Who Gets to Decide What's Real?
From buildings to laws to social rules — you're living in other people's imaginations. But you don't have to stay there.
I was looking at some travel photos from last summer and got caught up thinking about something obvious that isn't really obvious at all. Literally everything I could see was the result of someone else's imagination.
Every building, every car, every lamppost, every sign, every business, every skyscraper. Even the clothes I was wearing. All of it started as a thought in someone's head before it became reality. Someone had to imagine it first, then figure out how to bring it into existence.
It's not just the physical stuff. The way our society is set up? Laws, social order, this whole idea of "professionalism"? That all started with someone's imagination too.
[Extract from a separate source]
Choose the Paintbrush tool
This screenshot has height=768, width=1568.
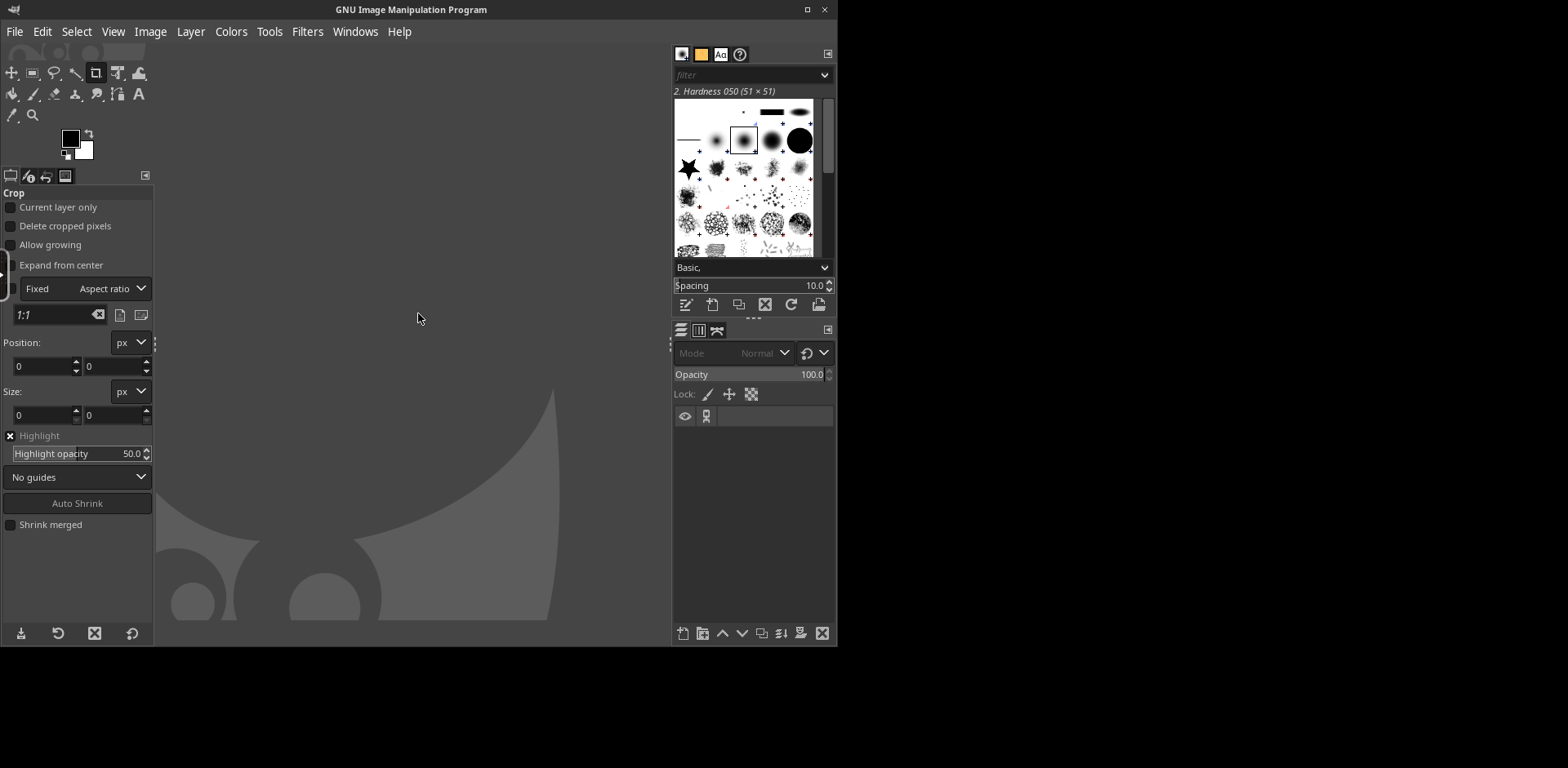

Sometimes people have wonderful imaginations that create beautiful, helpful things we can all enjoy. But some people have terrible imaginations that end up harming others, limiting their space to be authentic, constraining their ability to imagine more for themselves.

How Imagination Works
So what's happening in our brains when we imagine things into existence? There's actually solid science behind this. Researchers found that when we imagine something, our brains create sensory signals strong enough to change how we perceive actual reality. The largest creativity study ever done, involving over 2,400 people across five countries, showed that imagination isn't just daydreaming. It's an active process where different brain networks work together to generate ideas and then evaluate them.
What this means is that this capacity has real biological power. Our brains process imagined experiences remarkably similarly to actual experiences. That's why imagined realities can become so influential. They feel real because, neurologically, they kind of are.
When Bad Imaginations Become Law
When I look at history, I see this pattern over and over. Someone's imagination becomes so powerful it turns into a system that affects millions of people.
Take redlining. In the 1930s, federal officials believed that racially mixed neighborhoods were bad for property values. That belief became official government policy. The Home Owners' Loan Corporation and Federal Housing Administration systematized this vision, creating maps that determined who could get mortgages where.
The effects are still with us. Areas that were redlined decades ago still have worse health outcomes today. That's the power of imagination when it gets institutionalized.
Or consider Jim Crow laws. For over 75 years, white supremacists' imagination of "necessary" racial separation became the law across 17 states, affecting almost every aspect of daily life. Company towns in the early 1900s turned business owners' vision of "efficiency" into a system where corporations owned workers' housing, stores, and even the money they were paid with.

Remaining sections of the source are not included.